Конечникову вдруг очень хотелось разбить изображение на памятнике, чтобы хоть как-то отомстить человеку, с которым и не был знаком вовсе, за то, что ему пришлось пройти, прежде, чем он дошел до истины. За неприглядную, страшную правду, которую он предпочел бы никогда не знать.

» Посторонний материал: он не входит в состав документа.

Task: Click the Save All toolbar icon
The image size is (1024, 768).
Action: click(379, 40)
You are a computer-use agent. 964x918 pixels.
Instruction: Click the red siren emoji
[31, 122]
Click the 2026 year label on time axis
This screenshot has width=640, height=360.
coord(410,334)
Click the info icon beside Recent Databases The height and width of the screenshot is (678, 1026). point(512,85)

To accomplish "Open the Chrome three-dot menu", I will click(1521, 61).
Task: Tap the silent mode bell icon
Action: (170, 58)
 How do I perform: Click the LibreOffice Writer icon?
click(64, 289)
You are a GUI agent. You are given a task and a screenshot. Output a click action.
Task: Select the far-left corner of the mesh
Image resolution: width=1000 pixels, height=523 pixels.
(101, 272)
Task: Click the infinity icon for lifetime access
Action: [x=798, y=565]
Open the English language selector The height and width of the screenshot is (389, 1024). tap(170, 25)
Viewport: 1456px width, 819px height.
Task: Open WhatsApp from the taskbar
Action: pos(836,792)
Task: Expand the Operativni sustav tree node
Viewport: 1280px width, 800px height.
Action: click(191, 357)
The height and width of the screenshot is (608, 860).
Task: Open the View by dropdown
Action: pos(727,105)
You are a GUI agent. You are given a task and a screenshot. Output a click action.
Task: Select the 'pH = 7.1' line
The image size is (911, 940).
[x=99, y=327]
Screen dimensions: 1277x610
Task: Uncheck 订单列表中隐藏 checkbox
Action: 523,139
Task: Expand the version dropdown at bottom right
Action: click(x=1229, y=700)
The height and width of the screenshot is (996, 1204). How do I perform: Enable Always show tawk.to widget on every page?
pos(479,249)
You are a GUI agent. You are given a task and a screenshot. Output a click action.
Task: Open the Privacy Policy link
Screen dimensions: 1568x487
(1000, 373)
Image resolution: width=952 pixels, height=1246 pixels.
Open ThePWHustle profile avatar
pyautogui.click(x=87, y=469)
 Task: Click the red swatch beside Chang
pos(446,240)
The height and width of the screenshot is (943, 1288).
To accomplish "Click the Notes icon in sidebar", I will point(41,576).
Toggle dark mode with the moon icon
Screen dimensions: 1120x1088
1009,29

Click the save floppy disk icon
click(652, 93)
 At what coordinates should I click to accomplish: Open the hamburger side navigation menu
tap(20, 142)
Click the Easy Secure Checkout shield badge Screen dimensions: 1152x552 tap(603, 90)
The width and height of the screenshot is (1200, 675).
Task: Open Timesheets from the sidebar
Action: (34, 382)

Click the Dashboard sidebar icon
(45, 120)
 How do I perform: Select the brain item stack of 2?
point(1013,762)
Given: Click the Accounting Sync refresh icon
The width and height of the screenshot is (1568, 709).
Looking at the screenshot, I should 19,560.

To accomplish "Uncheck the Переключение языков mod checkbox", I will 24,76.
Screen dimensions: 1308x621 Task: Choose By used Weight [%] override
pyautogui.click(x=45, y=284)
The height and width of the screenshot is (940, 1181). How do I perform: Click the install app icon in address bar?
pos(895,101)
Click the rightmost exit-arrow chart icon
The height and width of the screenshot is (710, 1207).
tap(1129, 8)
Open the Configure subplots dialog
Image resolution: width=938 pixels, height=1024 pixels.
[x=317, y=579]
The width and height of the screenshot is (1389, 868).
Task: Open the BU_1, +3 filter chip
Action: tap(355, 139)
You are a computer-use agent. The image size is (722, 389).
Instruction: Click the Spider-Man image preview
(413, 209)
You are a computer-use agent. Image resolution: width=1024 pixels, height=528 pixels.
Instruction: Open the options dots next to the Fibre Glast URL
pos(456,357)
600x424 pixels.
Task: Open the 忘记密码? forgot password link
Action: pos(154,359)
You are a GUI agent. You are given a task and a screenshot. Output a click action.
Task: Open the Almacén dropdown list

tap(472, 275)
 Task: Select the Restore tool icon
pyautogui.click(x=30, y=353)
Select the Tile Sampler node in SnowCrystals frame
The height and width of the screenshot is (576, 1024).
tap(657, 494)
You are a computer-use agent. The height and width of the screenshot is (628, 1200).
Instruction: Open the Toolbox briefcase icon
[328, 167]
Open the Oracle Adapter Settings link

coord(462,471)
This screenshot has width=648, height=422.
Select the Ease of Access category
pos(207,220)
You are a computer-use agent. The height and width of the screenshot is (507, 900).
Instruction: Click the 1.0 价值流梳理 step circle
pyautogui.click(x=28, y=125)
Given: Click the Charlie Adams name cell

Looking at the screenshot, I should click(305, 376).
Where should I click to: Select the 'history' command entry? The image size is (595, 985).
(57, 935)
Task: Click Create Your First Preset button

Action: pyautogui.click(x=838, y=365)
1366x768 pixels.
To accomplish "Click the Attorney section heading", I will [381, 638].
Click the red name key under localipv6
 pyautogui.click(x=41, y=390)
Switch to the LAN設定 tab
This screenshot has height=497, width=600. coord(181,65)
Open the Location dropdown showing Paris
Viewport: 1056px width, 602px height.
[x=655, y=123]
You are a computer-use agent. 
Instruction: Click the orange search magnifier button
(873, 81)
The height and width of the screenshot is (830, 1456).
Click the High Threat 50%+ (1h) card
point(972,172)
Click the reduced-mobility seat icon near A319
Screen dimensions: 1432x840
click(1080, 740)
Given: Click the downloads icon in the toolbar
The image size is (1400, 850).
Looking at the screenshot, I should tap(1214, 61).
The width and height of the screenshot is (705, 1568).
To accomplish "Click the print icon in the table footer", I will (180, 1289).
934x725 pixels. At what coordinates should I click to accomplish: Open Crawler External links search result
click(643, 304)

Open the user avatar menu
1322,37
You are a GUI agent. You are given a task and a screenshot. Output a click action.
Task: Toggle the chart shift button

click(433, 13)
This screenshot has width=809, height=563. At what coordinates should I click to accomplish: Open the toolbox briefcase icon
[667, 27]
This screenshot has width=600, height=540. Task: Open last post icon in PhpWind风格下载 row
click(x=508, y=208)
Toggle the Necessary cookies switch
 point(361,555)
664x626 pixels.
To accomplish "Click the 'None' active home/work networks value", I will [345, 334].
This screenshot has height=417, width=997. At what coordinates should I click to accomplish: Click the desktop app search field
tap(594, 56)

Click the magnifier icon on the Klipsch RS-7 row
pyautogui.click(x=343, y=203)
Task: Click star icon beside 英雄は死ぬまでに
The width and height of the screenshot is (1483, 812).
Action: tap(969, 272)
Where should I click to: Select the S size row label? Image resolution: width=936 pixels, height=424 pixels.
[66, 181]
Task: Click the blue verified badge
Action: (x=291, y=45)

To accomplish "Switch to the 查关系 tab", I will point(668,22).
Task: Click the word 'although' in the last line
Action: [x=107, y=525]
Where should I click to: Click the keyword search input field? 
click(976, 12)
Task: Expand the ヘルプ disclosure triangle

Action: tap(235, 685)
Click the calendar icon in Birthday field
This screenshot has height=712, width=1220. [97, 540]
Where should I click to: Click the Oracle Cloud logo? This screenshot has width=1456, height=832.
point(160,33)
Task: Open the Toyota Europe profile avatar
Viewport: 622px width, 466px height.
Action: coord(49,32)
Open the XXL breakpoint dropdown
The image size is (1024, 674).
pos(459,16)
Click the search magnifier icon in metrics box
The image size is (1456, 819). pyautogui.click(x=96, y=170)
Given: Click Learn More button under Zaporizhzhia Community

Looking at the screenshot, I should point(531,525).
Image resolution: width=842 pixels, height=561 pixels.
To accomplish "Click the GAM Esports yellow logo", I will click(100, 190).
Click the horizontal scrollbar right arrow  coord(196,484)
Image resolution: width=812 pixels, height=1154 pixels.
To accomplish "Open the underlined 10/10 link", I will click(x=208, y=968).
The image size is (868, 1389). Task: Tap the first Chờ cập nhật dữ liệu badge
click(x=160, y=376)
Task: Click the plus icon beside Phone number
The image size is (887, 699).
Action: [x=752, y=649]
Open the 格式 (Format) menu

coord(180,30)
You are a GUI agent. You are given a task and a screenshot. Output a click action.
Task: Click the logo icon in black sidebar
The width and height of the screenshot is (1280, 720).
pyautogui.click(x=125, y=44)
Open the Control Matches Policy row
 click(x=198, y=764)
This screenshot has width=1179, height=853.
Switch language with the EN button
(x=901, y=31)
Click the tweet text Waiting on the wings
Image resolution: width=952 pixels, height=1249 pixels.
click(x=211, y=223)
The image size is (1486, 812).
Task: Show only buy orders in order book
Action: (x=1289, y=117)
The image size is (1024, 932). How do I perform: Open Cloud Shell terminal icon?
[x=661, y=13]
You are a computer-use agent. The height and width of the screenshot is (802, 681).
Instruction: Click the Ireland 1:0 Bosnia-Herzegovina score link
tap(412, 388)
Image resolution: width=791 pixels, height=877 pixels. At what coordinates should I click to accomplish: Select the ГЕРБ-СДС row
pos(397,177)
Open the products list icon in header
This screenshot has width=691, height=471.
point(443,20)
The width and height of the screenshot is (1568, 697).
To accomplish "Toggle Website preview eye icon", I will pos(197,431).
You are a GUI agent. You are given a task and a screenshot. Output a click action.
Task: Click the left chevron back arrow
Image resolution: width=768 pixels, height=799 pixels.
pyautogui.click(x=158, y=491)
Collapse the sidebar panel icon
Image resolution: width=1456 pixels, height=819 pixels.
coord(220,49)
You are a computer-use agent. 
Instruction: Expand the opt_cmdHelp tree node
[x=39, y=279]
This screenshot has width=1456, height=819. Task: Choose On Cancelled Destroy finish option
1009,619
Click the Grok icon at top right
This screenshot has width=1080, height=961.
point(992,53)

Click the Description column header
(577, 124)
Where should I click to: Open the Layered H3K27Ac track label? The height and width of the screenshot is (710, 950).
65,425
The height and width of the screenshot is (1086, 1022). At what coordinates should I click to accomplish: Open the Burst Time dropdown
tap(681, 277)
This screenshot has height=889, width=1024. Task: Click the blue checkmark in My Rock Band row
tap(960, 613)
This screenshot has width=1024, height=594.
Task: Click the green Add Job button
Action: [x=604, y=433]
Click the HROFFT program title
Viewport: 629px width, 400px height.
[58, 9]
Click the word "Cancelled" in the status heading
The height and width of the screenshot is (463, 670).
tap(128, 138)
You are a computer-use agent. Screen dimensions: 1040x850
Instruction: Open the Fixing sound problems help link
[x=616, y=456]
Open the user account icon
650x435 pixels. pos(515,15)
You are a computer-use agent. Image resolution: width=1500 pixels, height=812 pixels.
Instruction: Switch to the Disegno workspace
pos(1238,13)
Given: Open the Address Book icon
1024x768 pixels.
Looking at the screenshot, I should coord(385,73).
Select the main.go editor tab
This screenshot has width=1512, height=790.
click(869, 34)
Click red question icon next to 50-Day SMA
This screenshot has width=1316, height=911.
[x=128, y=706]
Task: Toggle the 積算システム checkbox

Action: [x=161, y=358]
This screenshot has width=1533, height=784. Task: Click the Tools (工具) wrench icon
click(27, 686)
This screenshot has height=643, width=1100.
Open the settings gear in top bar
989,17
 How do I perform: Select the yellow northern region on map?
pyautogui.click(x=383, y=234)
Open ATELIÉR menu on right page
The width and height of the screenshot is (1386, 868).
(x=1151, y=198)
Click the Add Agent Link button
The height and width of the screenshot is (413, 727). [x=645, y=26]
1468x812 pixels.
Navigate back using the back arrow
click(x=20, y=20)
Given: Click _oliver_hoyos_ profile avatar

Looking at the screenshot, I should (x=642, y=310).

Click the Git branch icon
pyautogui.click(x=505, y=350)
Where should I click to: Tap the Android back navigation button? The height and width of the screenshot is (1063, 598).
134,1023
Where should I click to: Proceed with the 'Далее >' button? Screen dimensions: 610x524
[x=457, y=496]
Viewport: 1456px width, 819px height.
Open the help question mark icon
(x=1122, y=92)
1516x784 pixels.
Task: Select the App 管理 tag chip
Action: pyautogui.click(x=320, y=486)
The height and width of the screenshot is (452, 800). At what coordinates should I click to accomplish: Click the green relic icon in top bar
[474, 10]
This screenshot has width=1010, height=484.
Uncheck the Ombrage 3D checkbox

Конечников подошел к могиле, снимая оружие с предохранителя. В какой-то момент он испугался, — вдруг он увидит разрытую яму и собственный труп, как это было однажды во сне. Но все было нормально.
Могила артиллериста за много лет заросла травой, осела. Даже камни, которыми был выложен бордюр, расползлись во все стороны, стали серыми, почти неотличимыми от пыльного дерна холма. Ограда сгнила, и ее остатки лежали в траве трухлявыми деревяшками.
Конечников взглянул на выцветший снимок. С керамического овала ему беспечно улыбался совсем молодой мальчишка в военном мундире.
У Конечникова в подчинении побывал не один десяток вот таких мальчиков, часто так и не успевавших получить вторую пару звезд на погоны и навсегда оставшихся в раскуроченных эланскими снарядами орудийных башнях.
В детстве он казался Федору таким взрослым, мужественным, решительным. Но сейчас, когда Конечников сам был боевым офицером, капитаном, командиром корабля, желание свалить все на сопливого третьего лейтенанта было, по меньшей мере, жалким.
Конечников достал сигареты, закурил. Ночное зрение выключилось. Мир стал темным, собрался вокруг тлеющего уголька сигареты. За привычным занятием вернулась способность соображать. Он недоуменно посмотрел на пистолет в руке, словно пытаясь понять, в кого собирался стрелять. Конечников поставил оружие на предохранитель и сунул его в кобуру.